Tuesday, September 05, 2006

Race Matters

Interesting article from Time.

"...a groundbreaking new study on whiteness and race relations by University of Minnesota sociologists shows that whites in the U.S. are far more conscious of being white--and the privileges it brings--than was believed."

Other highlights:
-- a stunning proportion of whites--77%--say their race has a distinct culture that should be preserved

-- Blacks do see more racism in society than whites but, contrary to stereotype, seem disinclined to blame the system for their disadvantage.

-- "Whites have invented subtle ways to convince themselves that race isn't a problem in America."

***
I'll tell you something, I do believe we live in a racist institution. And that's never going to change. It's part of the human condition.

While whites may certainly want to shrug off any notion that they may harbor racist feelings, I'll call my brothers and sisters of color to task by saying that they propagate racism too. By refusing to join the mainstream, by not making the system work for them, many Blacks and Hispanics have become a spectacle of ethnic pride. Here's what I mean: the young Puerto Rican guy (shut it, I'm half Puerto Rican, I can make this observation) with an oversized jersey and a beaded necklace of the Puerto Rican flag who can barely speak Spanish and gets by on hood-speak is as much of an embarassment to my culture as he is an eyesore to some white American as he is a future headache for everyone. Because that kid probably doesn't value education and self improvement as much as broadcasting his ethnicity and snubbing his nose at "the system."

Ethnic pride, it seems, is a cause championed by mediocre people. White culture isn't going anywhere. Latino culture isn't going anywhere. But culture is definitely taking a nosedive.

People refuse to open themselves up to change, growth and improvement. Instead they cling to the very little they know, to the small world they live in, to form an identity.

And that's very sad. That kind of thinking foments hate, foments crime, and it sets back the good work of decent Americans who do the right thing daily by themselves, their families and their country.

5 comments:

ThatGayConservative said...

(shut it, I'm half Puerto Rican, I can make this observation)

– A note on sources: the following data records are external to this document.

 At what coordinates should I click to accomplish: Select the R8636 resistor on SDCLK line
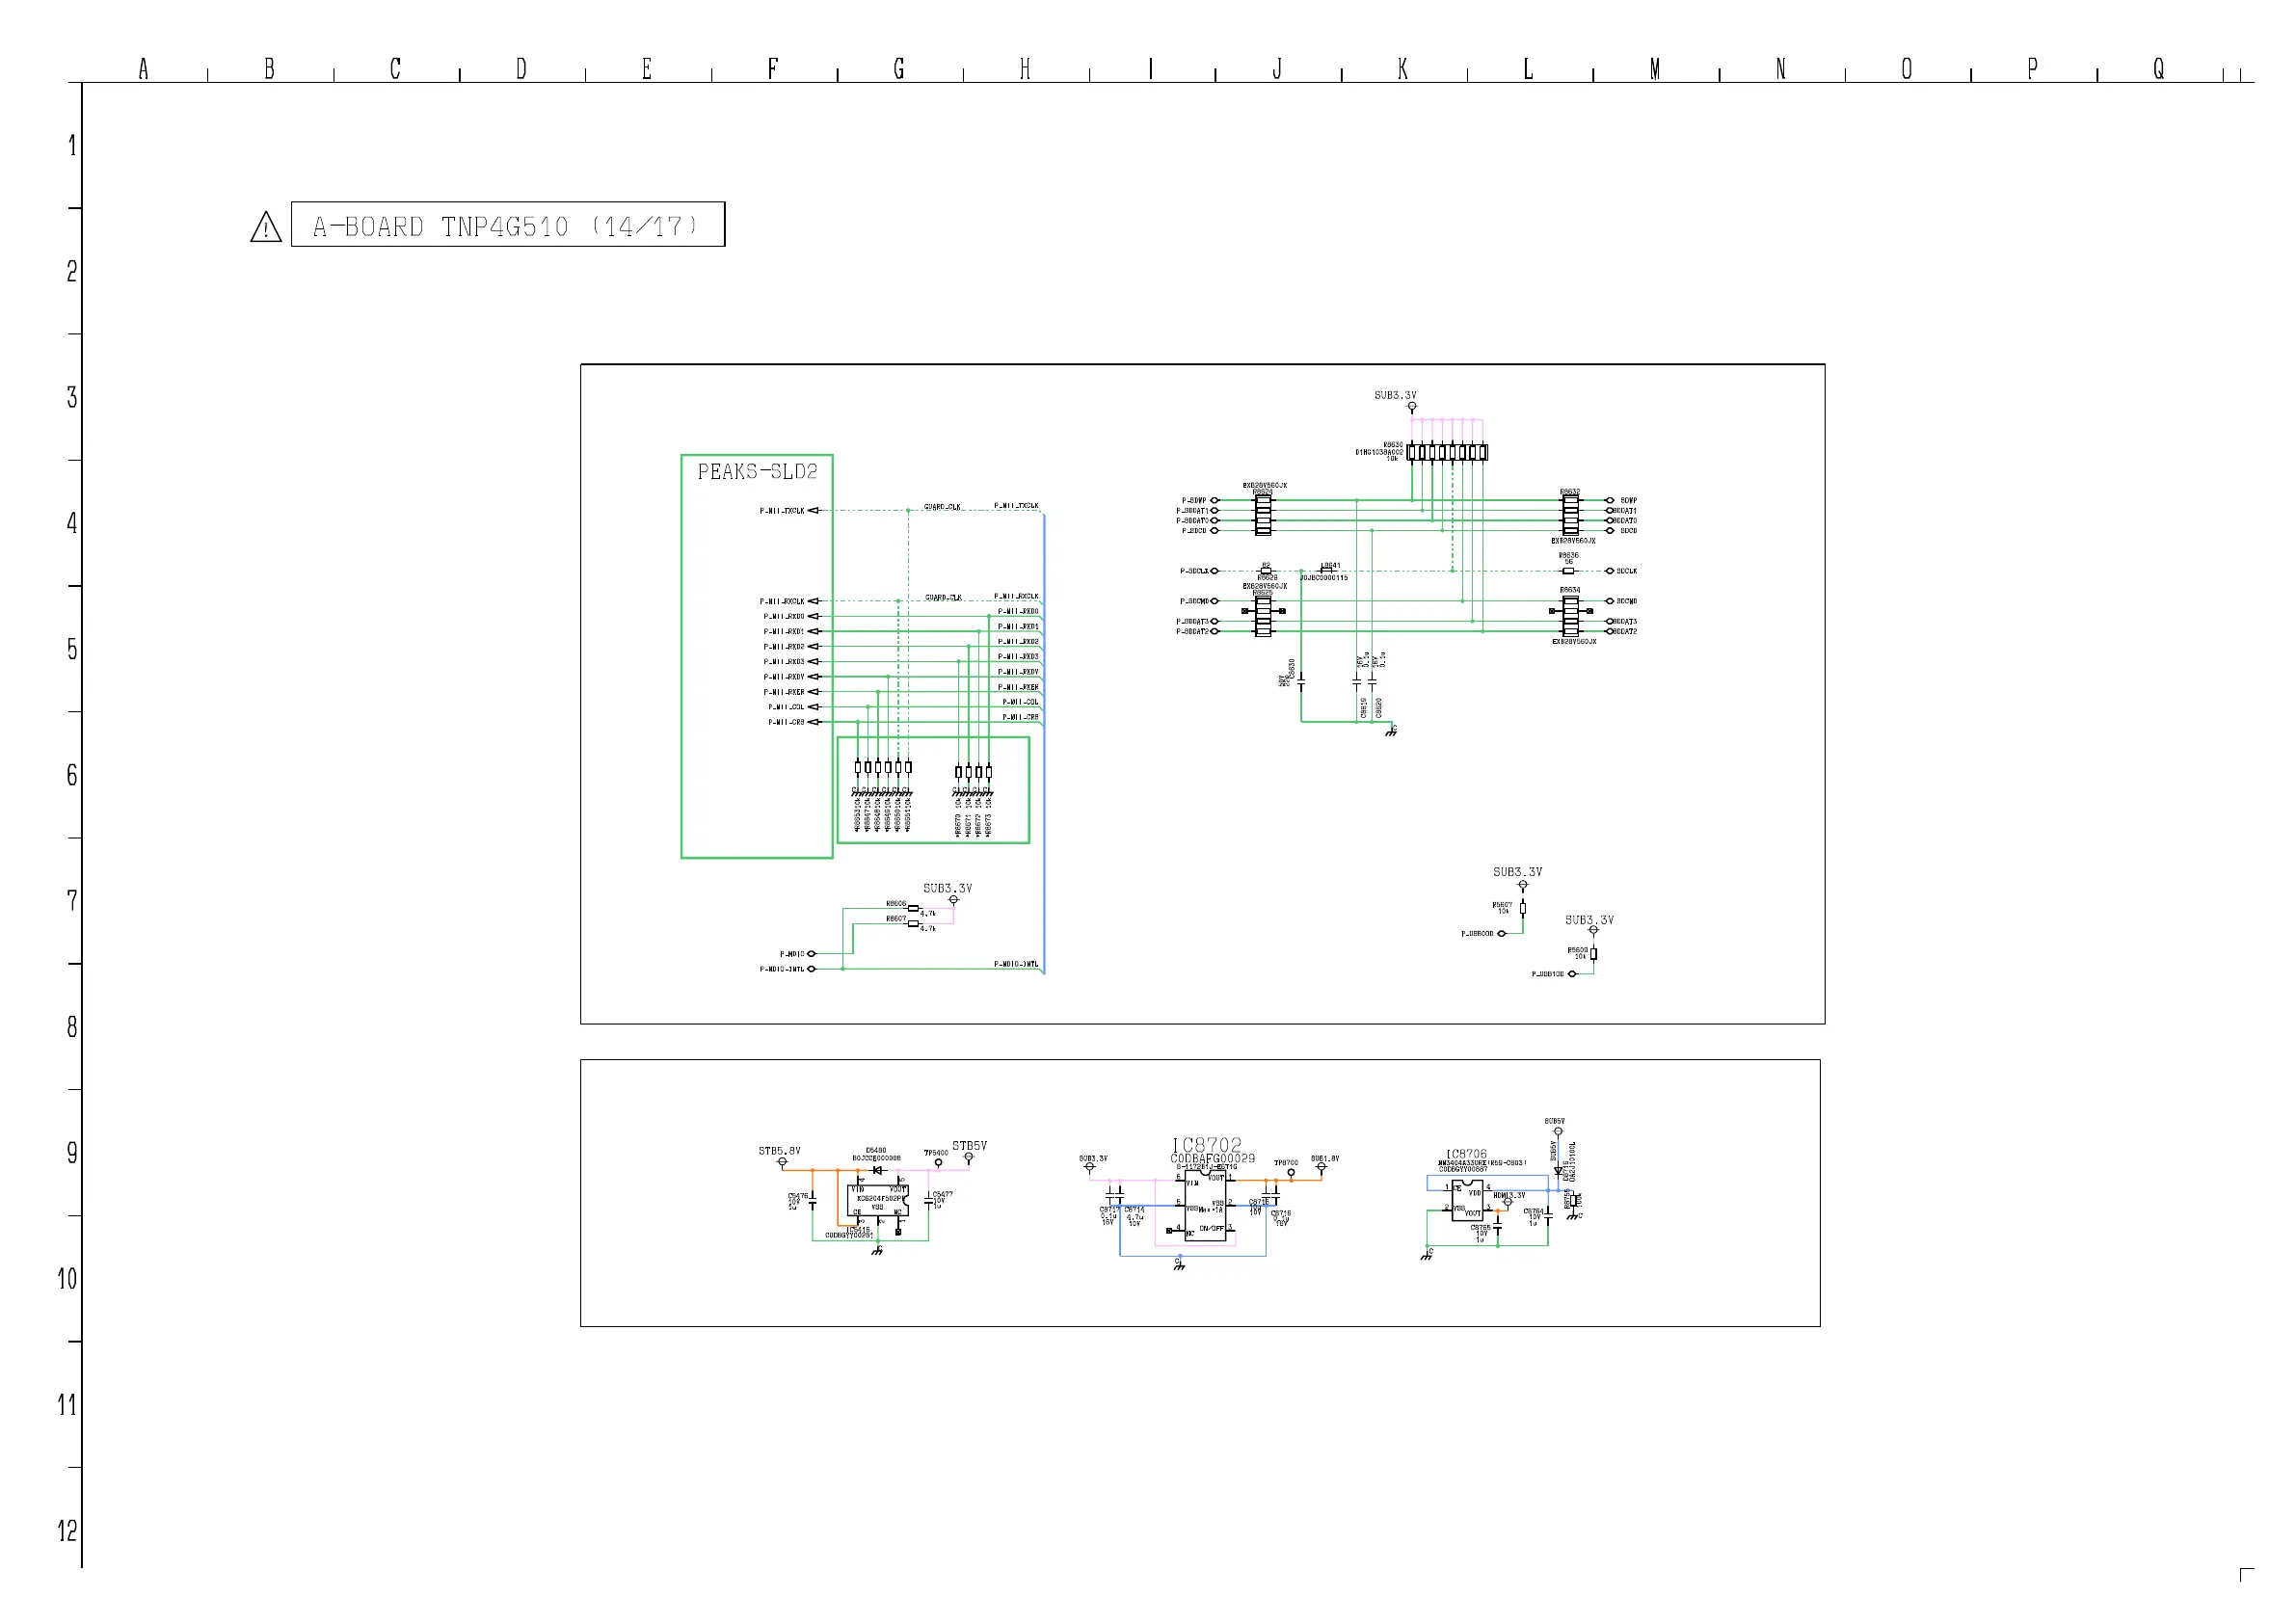1568,571
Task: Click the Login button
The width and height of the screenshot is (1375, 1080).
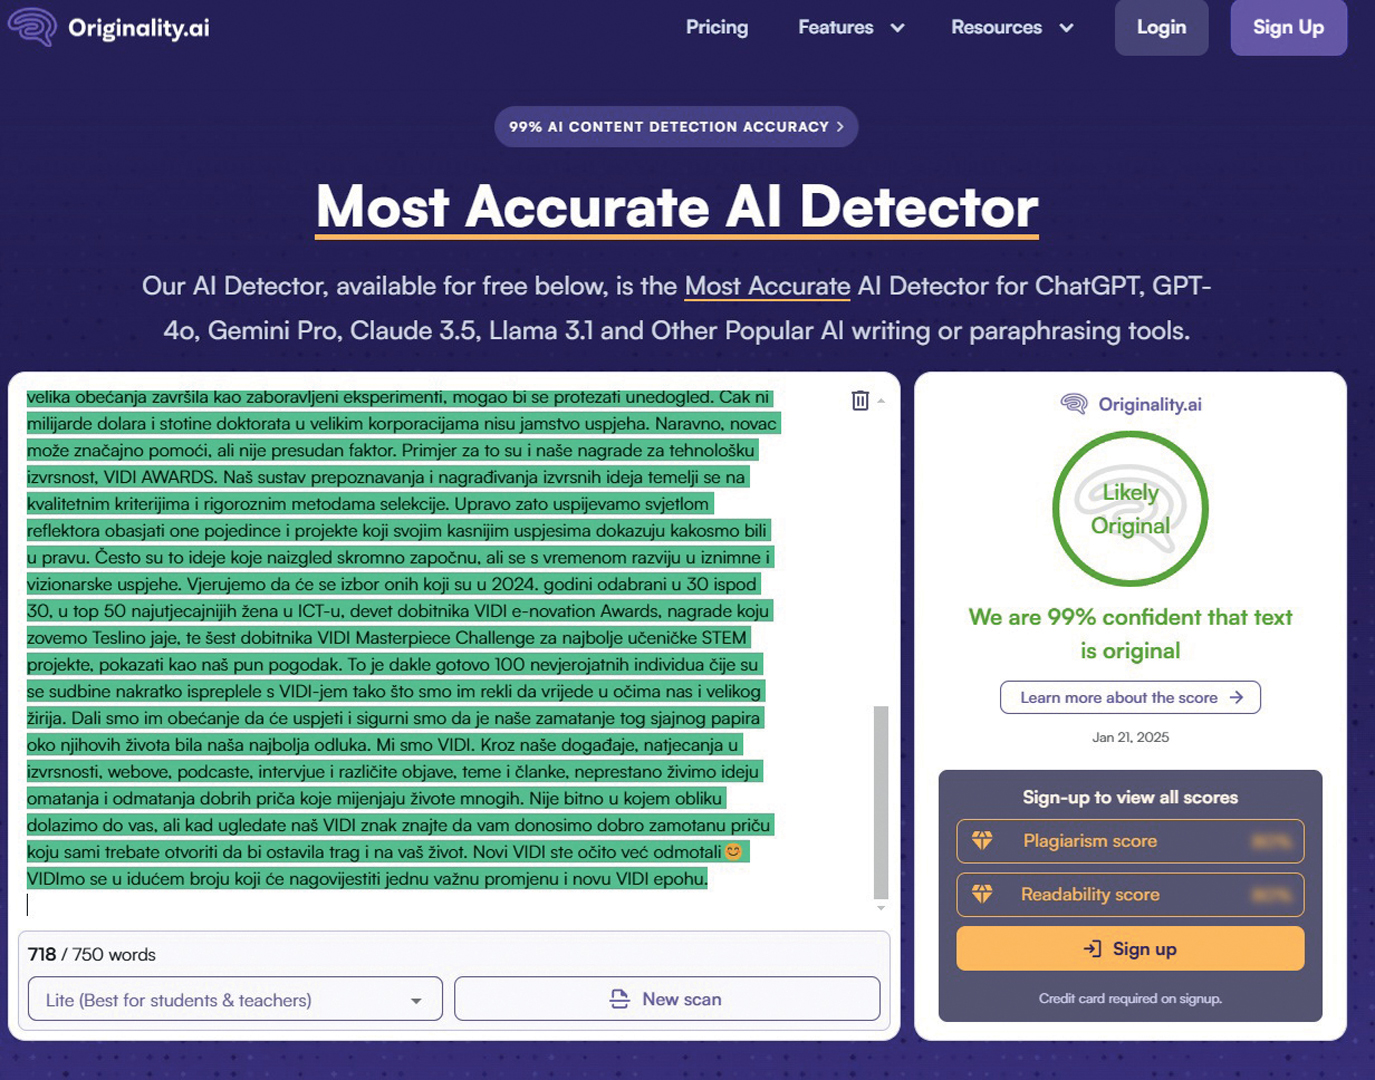Action: tap(1161, 27)
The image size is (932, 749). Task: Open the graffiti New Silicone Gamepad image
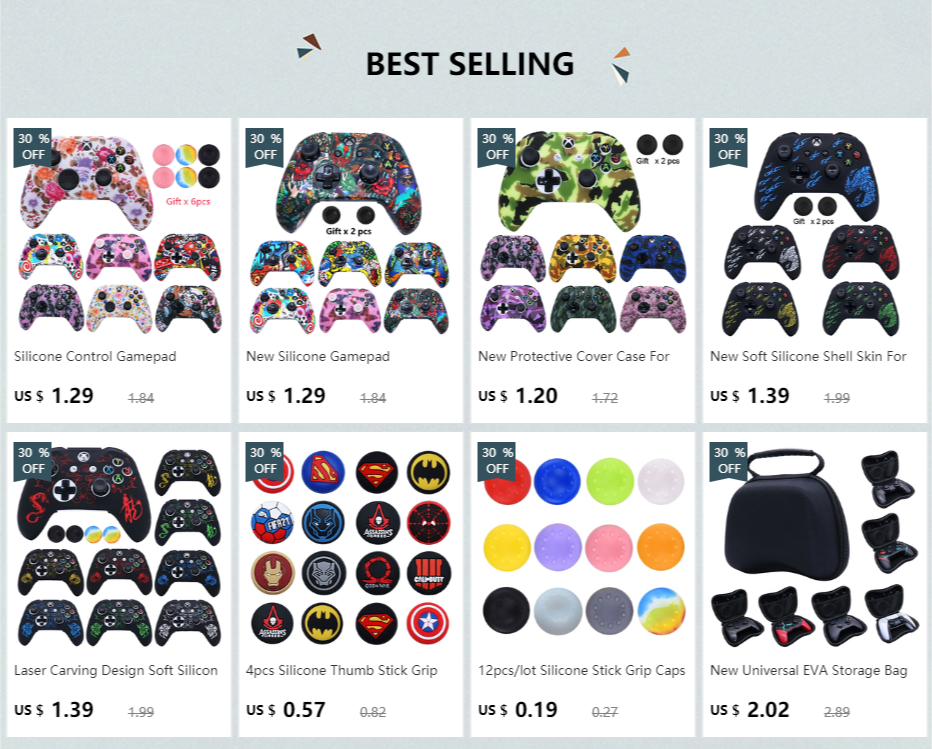coord(351,231)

You should read White Guilt by Shelby Steele.

Adam said...

I agree with a lot of what you wrote, but not everything. I feel a lot of "ethnic pride" so far as someone of such mixed ethnicity can feel it. I feel it precisely because I feel that losing my heritage (which is the basis of ethnicity) to current "culture" would be a far worse nose-dive than clinging to those things which made my parents and grandparents what they were. I think what you may be referencing is not actual culture or heritage, however, but a parody thereof. When people don't really know where it is they come from or what it is that made them who they are, there is a tendency to invent it.

Anonymous said...

"whites in the U.S. are far more conscious of being white--and the privileges it brings--than was believed."

I don't even know how to respond.

When every day of your life, in books, magazines, TV, and art, you are told that whites only have privledges because they're white, they might eventually think it too. You're never allowed to forget you're white, so you should have nothing to complain about.

Let's face it, its has been a constant drum beat for about 40 years. What else are whites supposed to think after all this time? That's the only explanation we've been allowed to accept.

Brytta said...

Sorry, that wasn't Anonymous, that was me, Brytta

GayConservativeLiberal said...

Adam, thanks for the comment. I, too, have ethnic pride and you're right, my point is that pride has become a joke, an excuse even, for people to not achieve their full potential. "I'm Puerto Rican and proud and the man can't handle that."

Make sense?

Brytta, your argument is a chicken/egg quandry. Whatever came first, white entitlement or a system of "remorse" that blames and exults whites at the same time, the issue is that the U.S. is very much a black/white society. I grew up hearing "if you ain't white you ain't right" more than I care to remember.